1 Les 150 000 hectares de plantations villageoises de palmier en Côte d’Ivoire, par exemple, pourraient sans doute doubler leur rendement si des prêts étaient disponibles pour les planteurs.
2 Qui concerne la collecte, le traitement et la diffusion des données géographiques.

Bertrand Vignes

Directeur du pôle caoutchouc
SIFCA

Parcours

Ingénieur agronome, Bertrand Vignes intègre le Groupe Michelin en 1981 et occupe différents postes techniques et opérationnels dans les plantations d’hévéas en Côte d’ivoire et au Nigeria. Il participe à la création d’un projet hévéicole dans le Mato Grosso (Brésil), puis assure la direction des plantations Michelin de Bahia, puis du Mato Grosso.
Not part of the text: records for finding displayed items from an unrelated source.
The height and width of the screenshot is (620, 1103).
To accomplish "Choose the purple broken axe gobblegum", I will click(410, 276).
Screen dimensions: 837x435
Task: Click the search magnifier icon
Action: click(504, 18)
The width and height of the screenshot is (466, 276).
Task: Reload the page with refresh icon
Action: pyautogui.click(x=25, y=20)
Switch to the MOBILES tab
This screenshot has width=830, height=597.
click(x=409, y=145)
De 1999 à 2009, il est responsable du département Caoutchouc naturel et plantations du Groupe Michelin. En 2009, il rejoint le Groupe SIFCA en Côte d’ivoire ; assure d’abord la direction de Palmci (palmier à huile) ; puis la direction de SIFCA jusqu’en 2016. Il est actuellement directeur général de SIPH, en charge du pôle caoutchouc du Groupe SIFCA.

SIFCA

Fondé en 1964, SIFCA est l’un des principaux groupes agro-industriels intégrés d’Afrique de l’Ouest. Basé en Côte d’Ivoire, il est engagé dans la production, la transformation et la distribution de sucre de canne, d’huile de palme et de caoutchouc naturel. SIFCA emploie plus de 33 000 personnes en Côte d’Ivoire, au Ghana, au Nigeria, au Libéria et au Sénégal. Il s’approvisionne en matière première auprès de plus de 110 000 petits exploitants.